Another PFAS-destruction technology, supercritical water oxidation (SCWO), is also amenable to treating biosolids. San Diego–based General Atomics Electromagnetic Systems announced in 2023 that its industrial SCWO system had successfully destroyed PFAS in biosolids provided by two Southern California waste-management facilities.
Called PERSES, the system was initially developed in the early 2000s to destroy propellants and explosives, says John Follin, director of strategic development for industrial supercritical water oxidation technologies.
About 4 years ago, the EPA came to General Atomics for help destroying PFAS in firefighting foam. The company has since had several contracts related to destroying PFAS in granular activated carbon, ion-exchange-resin beads, and firefighting foam, Follin says. Granular activated carbon and ion-exchange resins are commonly used to filter PFAS out of drinking water. The material eventually gets saturated with PFAS and needs to be replaced. Methods like SCWO can destroy PFAS in the spent material and keep the chemicals out of landfills.
The PERSES system operates at 650 °C and 4,000 psi. Under those conditions, organic compounds are ripped apart, Follin says. The process creates carbon dioxide and water. Halogens such as fluorine are ionized and immediately react with hydrogen to form acid. “But within microseconds at the very bottom, we introduce sodium hydroxide” to neutralize the acid and precipitate the halogens as salts, Follin says. Fluorine precipitates as sodium fluoride, the compound added to toothpaste to prevent dental cavities, he adds.
Solid materials like biosolids need to be ground up and prepared as a liquid slurry before they can be treated with the PERSES system. A particle size of 2–300 μm is generally acceptable, Follin says. “We want to make sure that everything that gets inside our reactor vessel comes out destroyed,” he says.
It remains to be seen whether municipal wastewater treatment plants will adopt technologies like gasification, pyrolysis, or SCWO and how they will pay for them.

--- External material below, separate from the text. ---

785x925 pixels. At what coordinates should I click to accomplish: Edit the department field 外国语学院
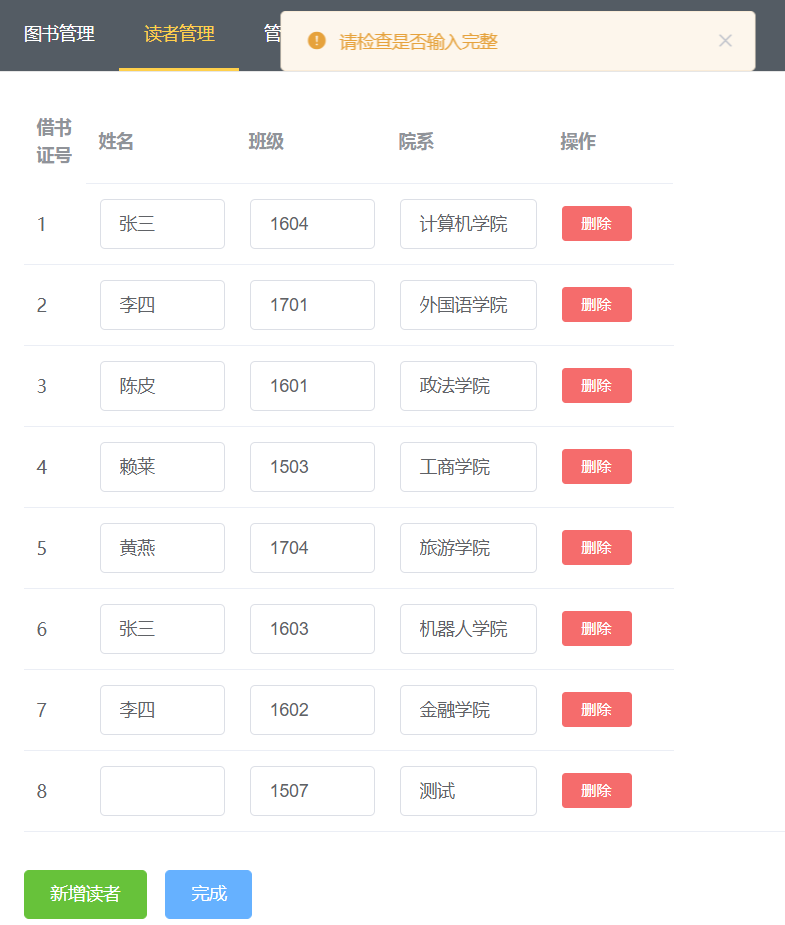[x=468, y=305]
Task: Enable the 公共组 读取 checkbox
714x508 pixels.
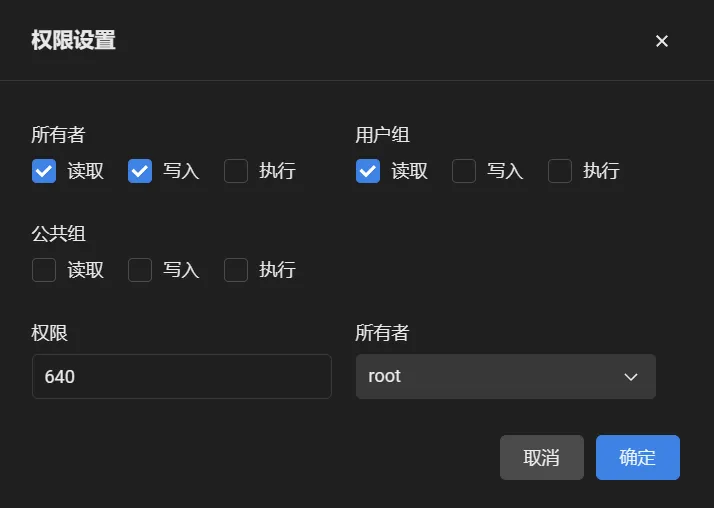Action: 44,270
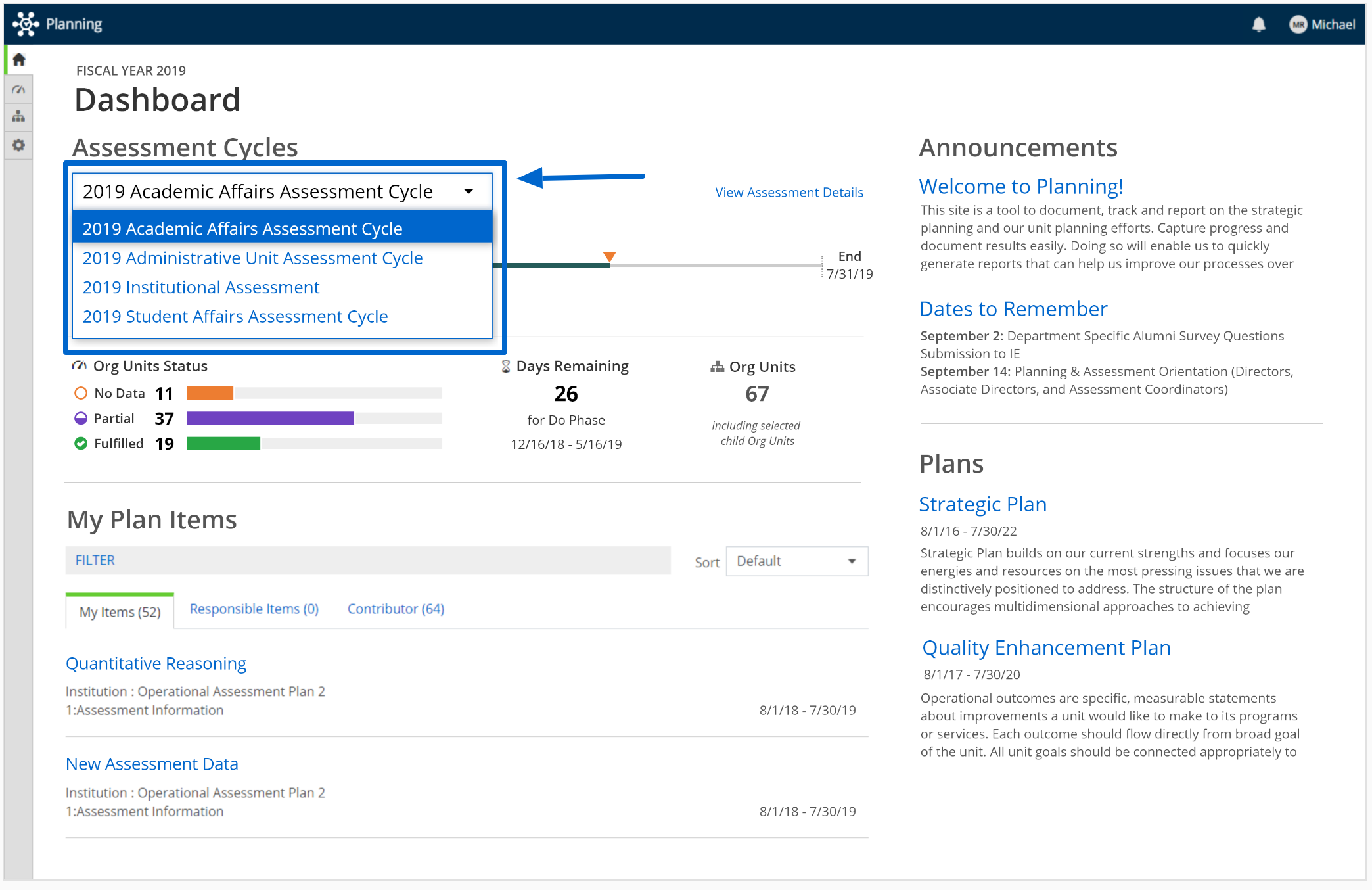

Farmers have used biosolids as an inexpensive option for fertilizer for the past 30–40 years. “But now, with all this information that's coming out about PFAS and how dangerous it is in biosolids, farmers are seeing the writing on the wall and aren't going to want to purchase it anymore,” says Hayes at the EWG. “So wastewater treatment plants aren't going to have the same amount of customers that they had in years prior, and they're going to have to find some kind of other solution.”